Function svyDelta can accommodate all the cases sketched above.

When the two samples being analyzed are independent, estimating the sampling variance of a simple Measure of Change is fairly straightforward: one just has to add variance estimates derived from the two samples. The problem becomes non-trivial when the two samples are not independent, because sampling covariance terms come into play. Yet, the analysis of non-independent samples is often required in concrete applications, including panel studies (with or without sample rotation), repeated cross-sectional surveys making use of coordinated samples, quasi-experimental designs in which control and treatment groups share some level of sampling information (e.g. observations are taken within same PSUs), etc.

If the samples in design1 and design2 are not independent, function svyDelta estimates the needed sampling covariance terms following the method of [Berger, Priam 16]. Note that this method derives design-based covariance estimates from estimates of correlation (rho), which are computed in the first place.

If the Measure of Change is complex, svyDelta automatically linearizes it. Automatic linearization is performed as function svystatL would do, along the lines illustrated in [Zardetto, 15], see also section ‘Methodological and Computational Remarks’ below.

The mandatory argument expr, which identifies the Measure of Change, must be an object of class expression. You can specify just a single Measure of Change at a time, i.e. length(expr) must be equal to 1. Any analytic function of estimators of Totals and Means derived from the two input design objects design1 and design2 is allowed.

The basic syntax follows the same rules described for function svystatL. Inside expr, the estimator of the Total of a variable is simply represented by the name of the variable itself. The reserved name ones can be used to reference an artificial variable (which will be created on-the-fly, if not already present) whose value is 1 for each sampling unit, so that its Total estimator actually estimates the size of the population in terms of elementary units. Therefore, expression y/ones represents the estimator of the Mean of variable y. Variables referenced inside expr must be numeric and belong to design1 and/or design2.

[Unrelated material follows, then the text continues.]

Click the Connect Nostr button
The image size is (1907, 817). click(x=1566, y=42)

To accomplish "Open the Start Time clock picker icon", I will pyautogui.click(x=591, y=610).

To unequivocally associate each variable either to design1 or to design2, suffixes '.1' and '.2' must always be used. This makes it possible to reuse the same variable names across the two samples. For instance, expression(y.1 - y.2), represents the difference between the Totals of y estimated from design1 and design2, respectively. Similarly, expression((y.1 - y.2) / y.1) represents the relative difference of the same Totals (using the estimate derived from the first sample as reference value). Along the same vein, the difference between the Means of y estimated from design1 and design2 can be specified as expression(y.1/ones.1 - y.2/ones.2). Likewise, expression(y.1/x.1 - y.2/x.2) represents the difference between estimates of a Ratio derived from design1 and design2.

The mathematical expression of the Measure of Change, as specified by argument expr, can involve ‘parameters’, that is symbols representing given, non-random, scalar, numeric values. For each parameter appearing in expr, the value corresponding to its symbol will be searched following R standard scoping rules.

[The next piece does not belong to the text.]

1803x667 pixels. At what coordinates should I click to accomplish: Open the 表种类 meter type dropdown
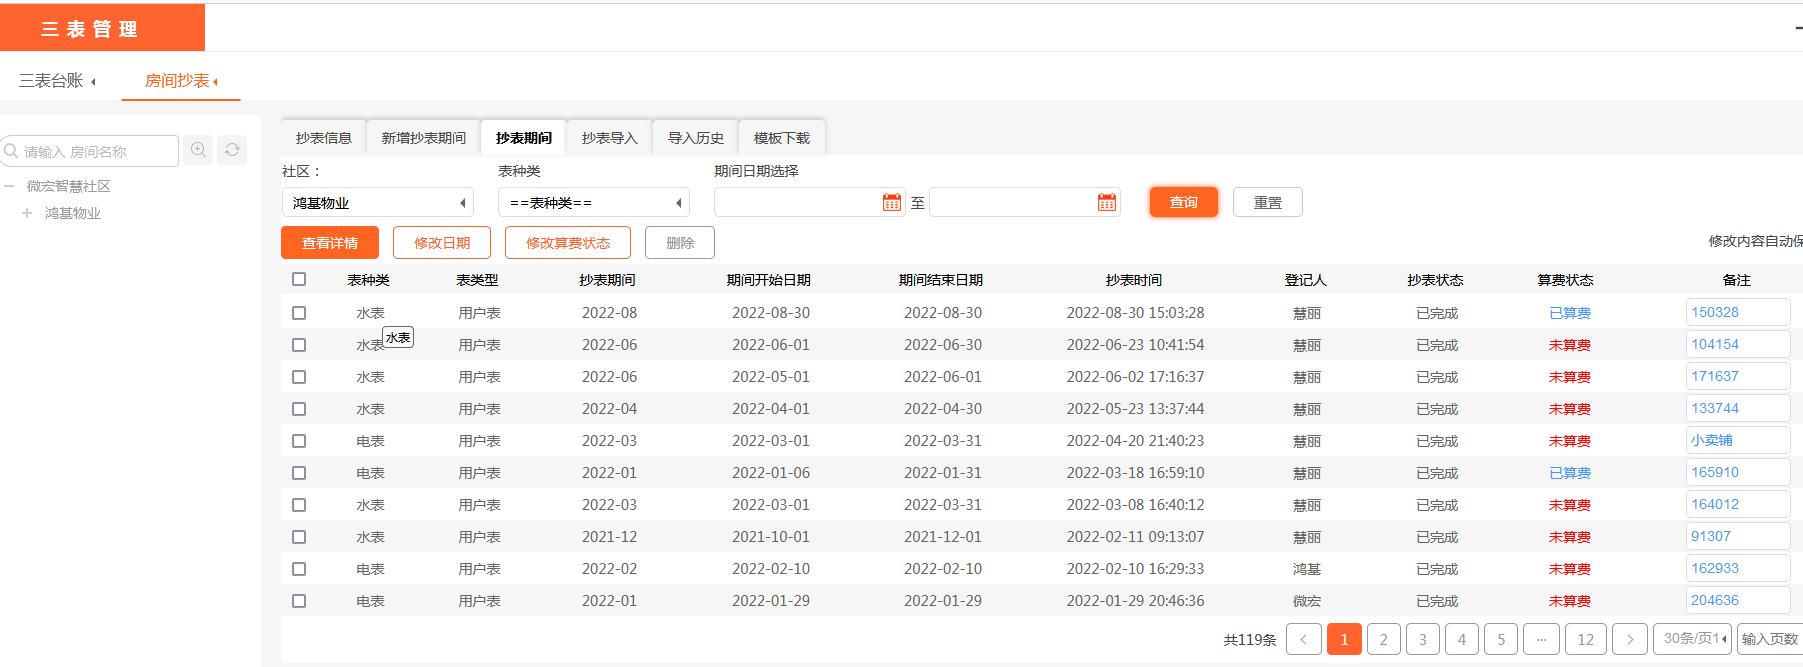pyautogui.click(x=594, y=203)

Although function svyDelta is very general and flexible, when the samples are non-independent (i.e. des.INDEP = FALSE, see below), some restrictions exist on arguments design1 and design2:

  1. Objects design1 and design2 must be either both stratified or both unstratified: mixed cases are not allowed.

  2. Objects design1 and design2 must be either both element sampling designs or both cluster sampling designs: mixed cases are not allowed.

  3. Objects design1 and design2 can be both uncalibrated, both calibrated, or even one uncalibrated and the other calibrated (i.e. mixed cases are allowed).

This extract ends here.